Wednesday, August 02, 2006

The best defense of Mel Gibson I have read

John Debyshire in NRO:

The guy was drunk, for heaven’s sake. We all say and do dumb things when we are drunk. If I were to be judged on my drunken escapades and follies, I should be utterly excluded from polite society, and so would you, unless you are some kind of saint. And those pilers-on? Well, just bear in mind that they are people who lay out great wads of money to buy houses in districts where their kids won’t have to go to school with too many black or Hispanic classmates. Let him who is without sin…

What about in vino veritas? Aren’t we seeing the real Mel here? Isn’t the courteous, civilized, thoughtful Mel just a mask he wears to deceive us? Well, duh, of course it is! That’s what civilization means — masking the Old Adam with good habits, good manners, nice clothes, social graces, well-constructed sentences full of soft words. The Old Adam is still there underneath, as anyone with any self-knowledge at all knows perfectly well. Fill up Christopher Hitchens with liquor, or Jonah Goldberg, or Kathryn Lopez, or Deroy Murdock, or John Derbyshire, and see what you get. Chances are, you won’t like it half as much as you like the stuff we put out when we’re sober. Chances are not negligible you might hear something offensively insulting about Jews, or Gentiles, or blacks, or whites, or Brits, or papists.


The above appears in Derbyshire's July Diary, the entirety of which is here.

4 comments:

James Langston said...

Defending Mel Gibson is not the point. What this event demonstrates: those on the right praise their own until they fall from grace, and then these folks are revealed to be liberals. Bush fails because he is really a liberal, so the argument goes. Well, he fails because he swallowed the neoconservative cool-aid. Greenwald and Digby have written about this phenomenon at length.

texasyank said...

I never thought Bush was a conservative, not with those budgets. He was, to me, preferable to the alternative.

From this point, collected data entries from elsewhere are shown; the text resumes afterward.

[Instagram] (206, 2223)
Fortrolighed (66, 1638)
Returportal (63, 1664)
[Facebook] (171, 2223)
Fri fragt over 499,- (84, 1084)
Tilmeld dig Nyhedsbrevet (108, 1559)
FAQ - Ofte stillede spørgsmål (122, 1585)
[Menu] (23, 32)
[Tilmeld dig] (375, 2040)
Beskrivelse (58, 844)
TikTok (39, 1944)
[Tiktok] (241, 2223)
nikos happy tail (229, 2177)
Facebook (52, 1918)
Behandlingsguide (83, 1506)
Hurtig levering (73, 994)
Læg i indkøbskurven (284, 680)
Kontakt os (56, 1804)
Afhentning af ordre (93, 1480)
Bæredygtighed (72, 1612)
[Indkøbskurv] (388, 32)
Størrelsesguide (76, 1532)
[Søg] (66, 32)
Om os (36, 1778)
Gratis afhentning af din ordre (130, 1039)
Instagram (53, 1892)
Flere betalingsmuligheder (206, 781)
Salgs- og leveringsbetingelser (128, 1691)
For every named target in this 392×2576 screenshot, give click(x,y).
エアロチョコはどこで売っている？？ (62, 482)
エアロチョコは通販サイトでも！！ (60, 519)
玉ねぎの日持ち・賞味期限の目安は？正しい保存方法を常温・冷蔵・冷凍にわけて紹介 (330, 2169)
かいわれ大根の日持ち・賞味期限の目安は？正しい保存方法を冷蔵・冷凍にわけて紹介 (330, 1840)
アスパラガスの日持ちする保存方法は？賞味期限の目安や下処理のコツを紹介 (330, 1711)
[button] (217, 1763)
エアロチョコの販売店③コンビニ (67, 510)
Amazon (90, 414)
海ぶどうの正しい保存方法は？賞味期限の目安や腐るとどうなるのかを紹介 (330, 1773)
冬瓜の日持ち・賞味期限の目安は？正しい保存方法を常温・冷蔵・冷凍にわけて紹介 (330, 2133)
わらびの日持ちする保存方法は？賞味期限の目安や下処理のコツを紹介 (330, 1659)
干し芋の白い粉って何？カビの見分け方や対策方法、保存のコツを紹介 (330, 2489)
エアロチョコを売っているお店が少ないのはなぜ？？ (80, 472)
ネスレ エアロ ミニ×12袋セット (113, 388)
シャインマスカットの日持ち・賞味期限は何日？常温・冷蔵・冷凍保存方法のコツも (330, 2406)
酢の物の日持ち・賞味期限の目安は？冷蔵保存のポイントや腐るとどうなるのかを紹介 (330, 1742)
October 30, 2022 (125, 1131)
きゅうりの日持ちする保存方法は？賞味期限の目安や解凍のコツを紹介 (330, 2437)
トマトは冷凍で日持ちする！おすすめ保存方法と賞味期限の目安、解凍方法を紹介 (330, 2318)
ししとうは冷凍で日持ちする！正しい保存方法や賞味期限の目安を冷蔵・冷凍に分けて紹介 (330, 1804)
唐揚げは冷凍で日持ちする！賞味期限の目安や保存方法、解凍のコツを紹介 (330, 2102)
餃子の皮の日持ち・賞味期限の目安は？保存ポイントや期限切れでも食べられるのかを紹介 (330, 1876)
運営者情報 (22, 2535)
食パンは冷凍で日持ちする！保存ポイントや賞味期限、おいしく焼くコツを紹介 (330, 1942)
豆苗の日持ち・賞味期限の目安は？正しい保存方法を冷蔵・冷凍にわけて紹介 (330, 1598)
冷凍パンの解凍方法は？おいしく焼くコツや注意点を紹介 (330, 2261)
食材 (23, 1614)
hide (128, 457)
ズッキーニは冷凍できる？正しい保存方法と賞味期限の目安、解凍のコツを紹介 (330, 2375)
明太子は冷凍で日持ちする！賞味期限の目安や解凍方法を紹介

I never even knew Mel Gibson's politics. He lost me with "Lethal Weapon II" and "III."

James Langston said...

His politics, again, are beside the point. I don't care about him either. The right wing response to his drunken tirade IS important because it demonstrates a common and dishonest rhetorical technique.

Greenwald identifies some aspects of his politics, just for the record:

Gibson crusades against stem cell research and has a long history of vulgar and extreme anti-gay commentary. He belongs to a "splinter Catholic group that rejects the modern papacy and the reforms of the Second Vatican Council." His campaign to defend The Passion began by "screening it for evangelical Christians, conservative Catholics, right-wing pundits, Republicans, a few Jewish commentators and Jews who believe that Jesus is the Messiah," and attacks on The Passion were routinely depicted by Gibson's right-wing defenders as a left-wing assault on religion and Christianity.

And I never thought Bush was conservative either. Most of the Republicans aren't. It is an advertising tag.

texasyank said...

I don't know what one could characterize as "the" Right-Wing response to Gibson at this point. Derbyshire's, for example, is disimilar to Hugh Hewitt's, who termed Gibson's apology "only a beginning." But I'll read Greenwald see further.